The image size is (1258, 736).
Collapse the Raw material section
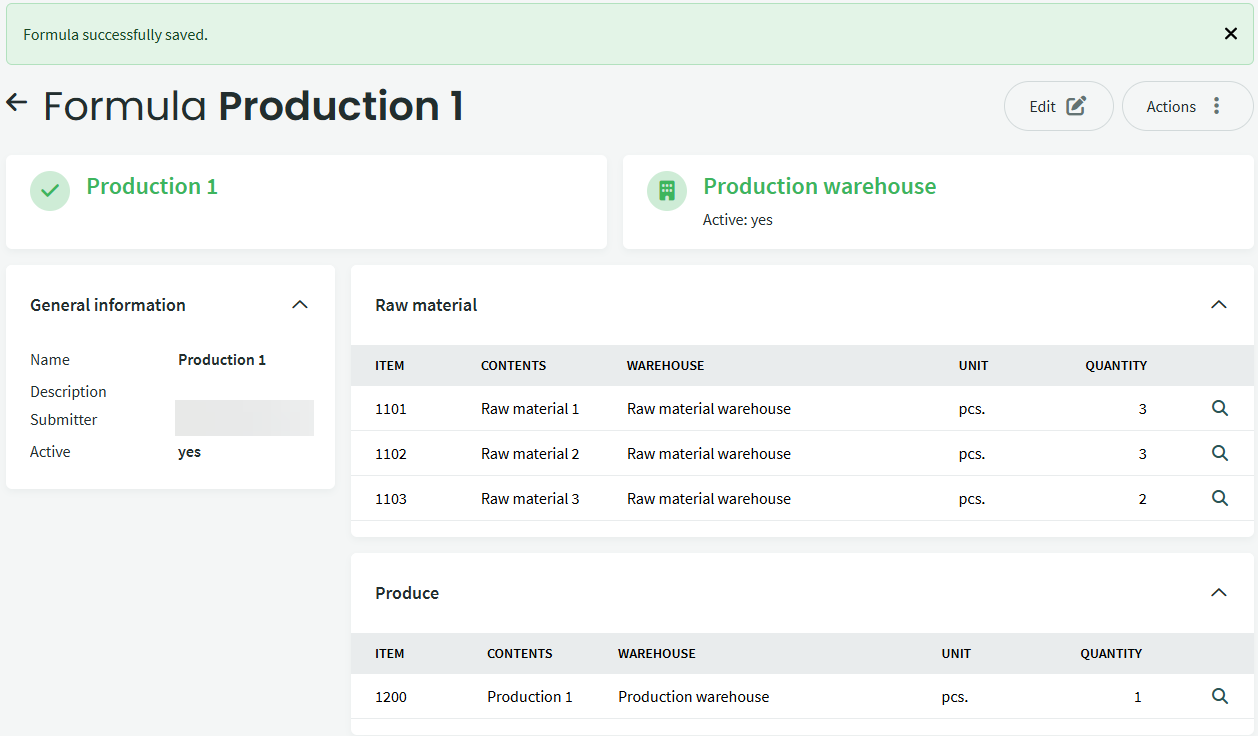click(x=1218, y=305)
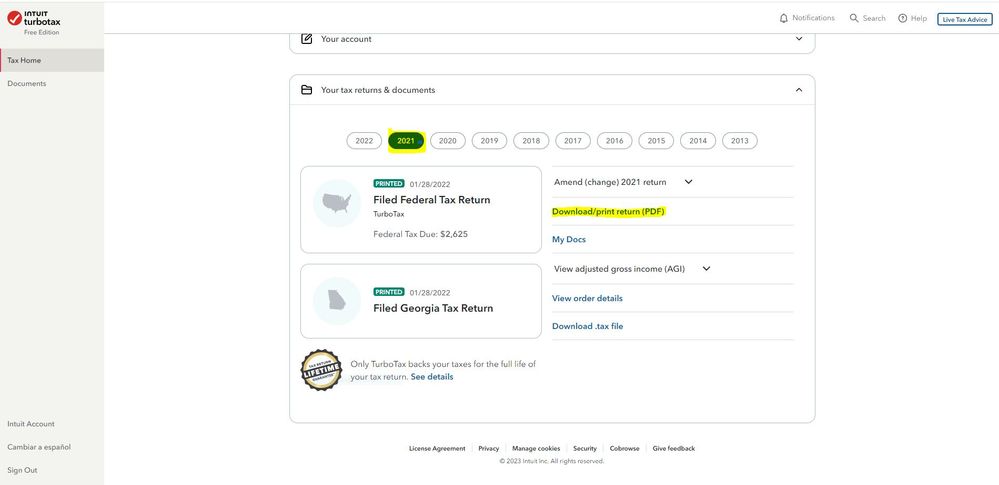Screen dimensions: 999x485
Task: Open Help question mark icon
Action: (902, 18)
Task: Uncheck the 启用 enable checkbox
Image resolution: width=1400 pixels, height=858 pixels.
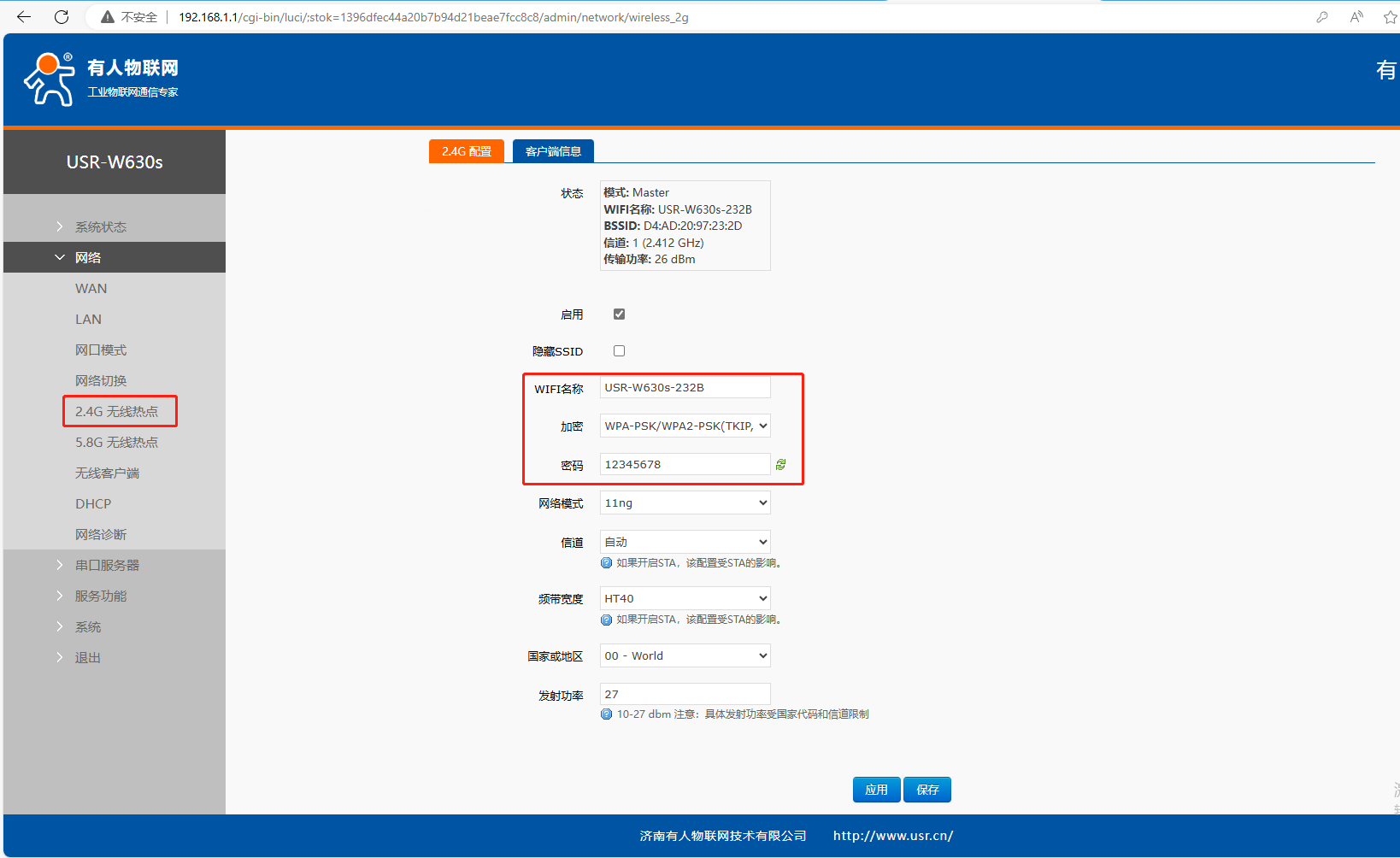Action: [619, 314]
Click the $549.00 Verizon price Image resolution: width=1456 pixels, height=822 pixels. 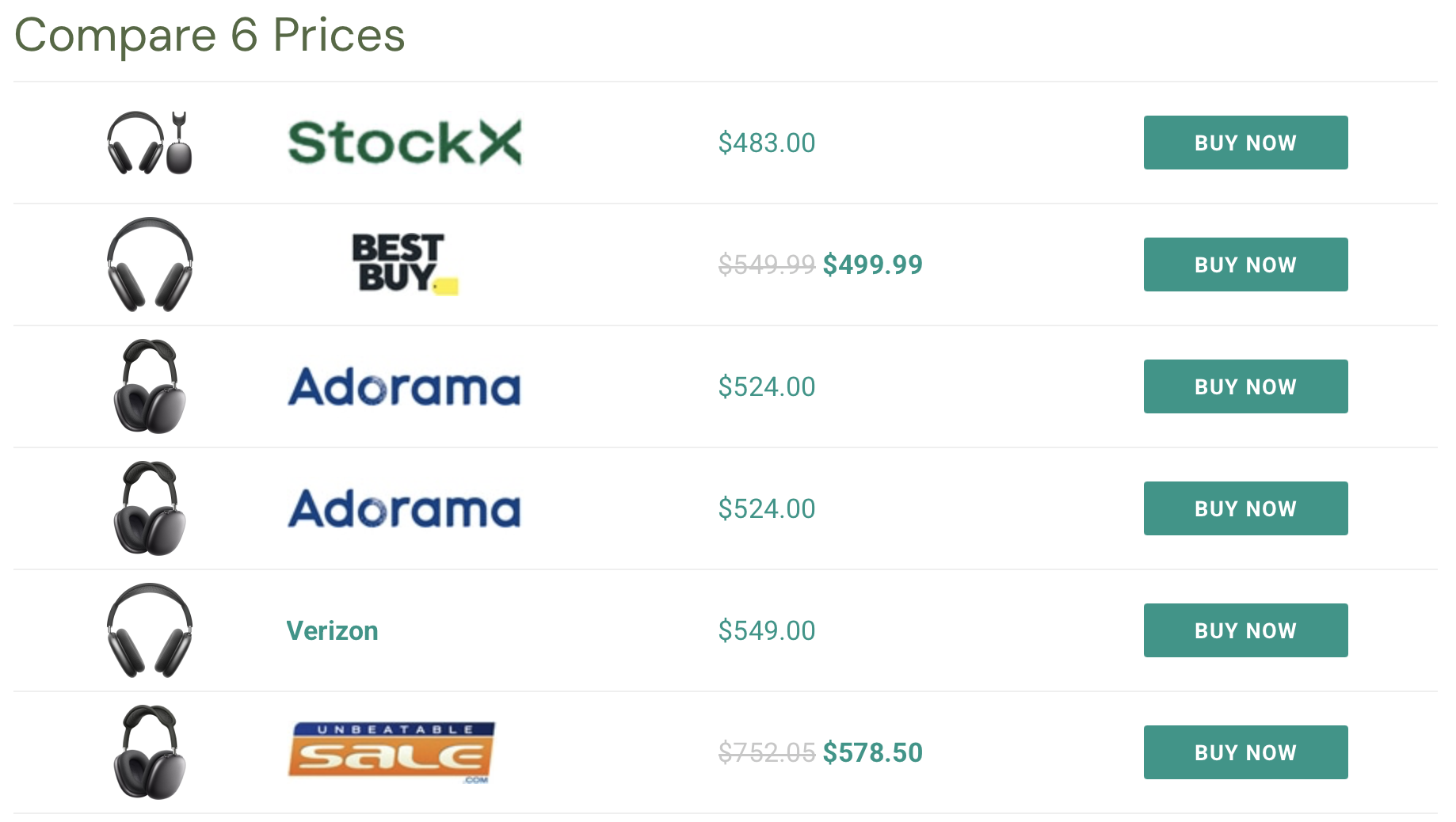click(x=766, y=630)
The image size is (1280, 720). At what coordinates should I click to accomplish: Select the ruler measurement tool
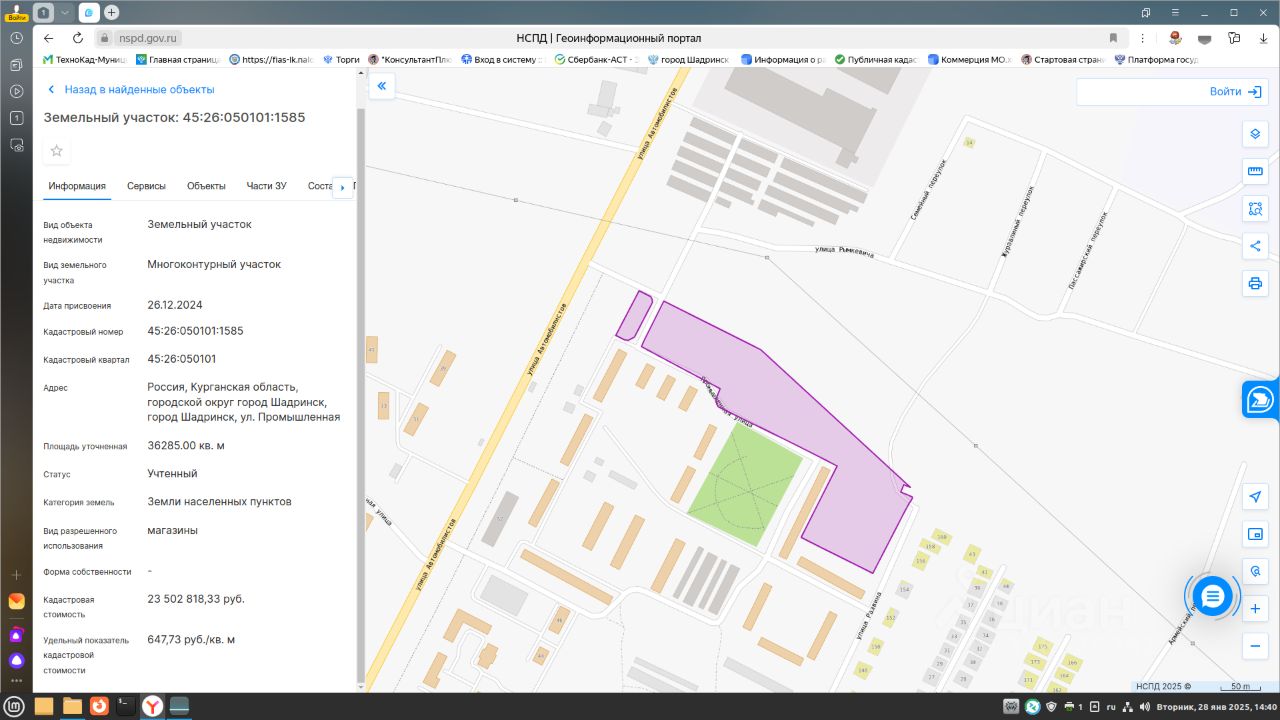point(1255,171)
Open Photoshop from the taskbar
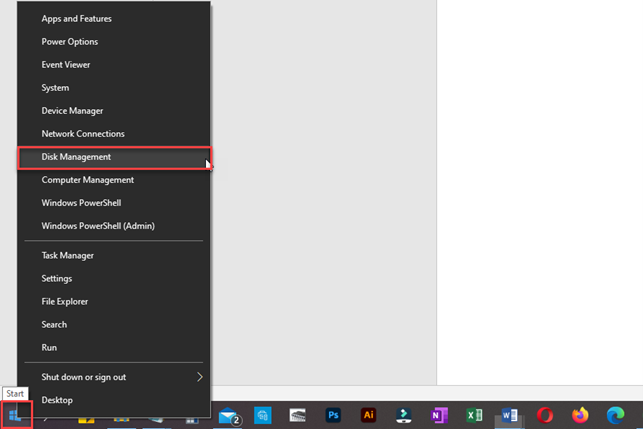 (333, 416)
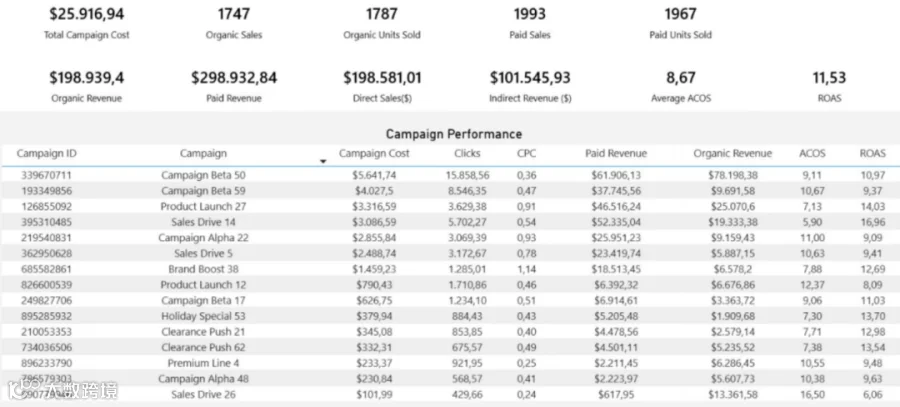900x407 pixels.
Task: Click the sort arrow under Campaign header
Action: [323, 162]
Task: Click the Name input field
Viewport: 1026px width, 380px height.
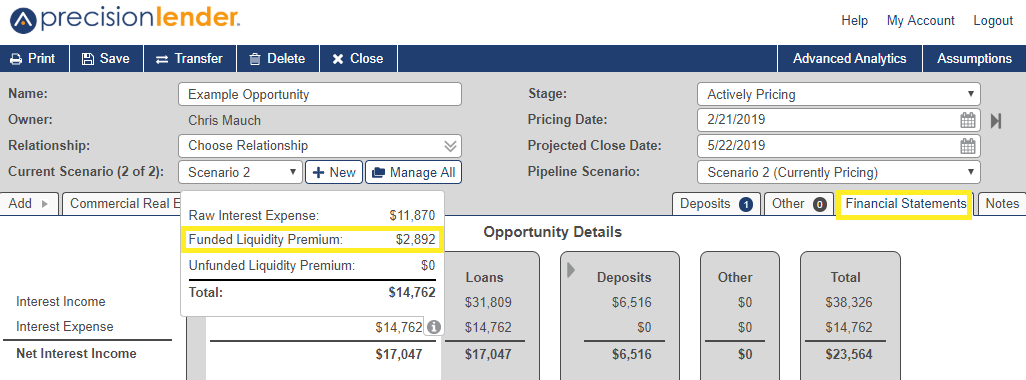Action: click(x=319, y=94)
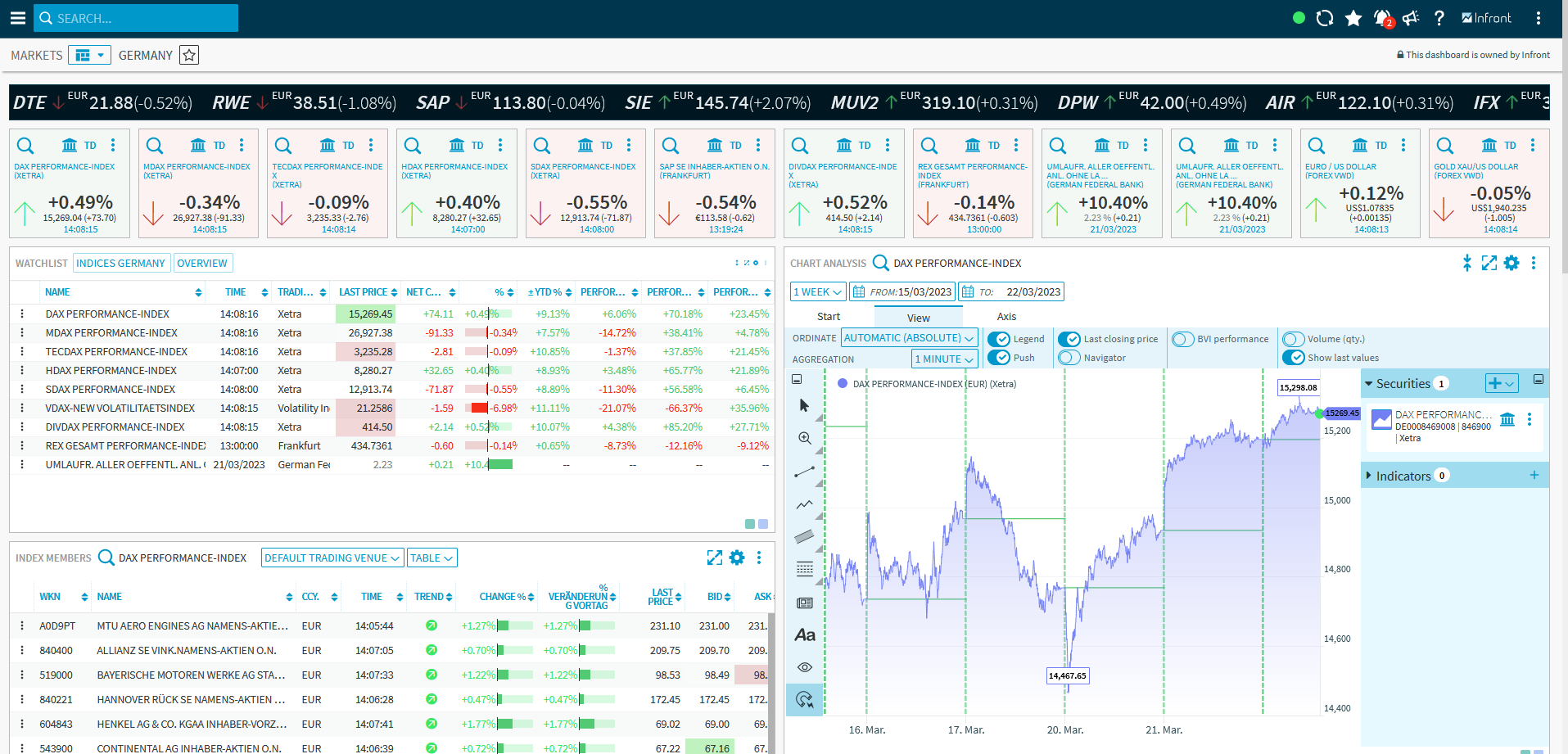Image resolution: width=1568 pixels, height=754 pixels.
Task: Pick the text annotation 'Aa' tool
Action: pos(805,635)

++++

> [WORK TO COMPLETE]: Every line from the one with "Task: Click the Name input field" through the end of the records is to be reproduced exactly, and the pictures are to be left out.

> [RESULT OF THIS EXERCISE]:
Task: Click the Name input field
Viewport: 1026px width, 380px height.
Action: click(x=319, y=94)
Image resolution: width=1568 pixels, height=754 pixels.
Task: Pick the text annotation 'Aa' tool
Action: pos(805,635)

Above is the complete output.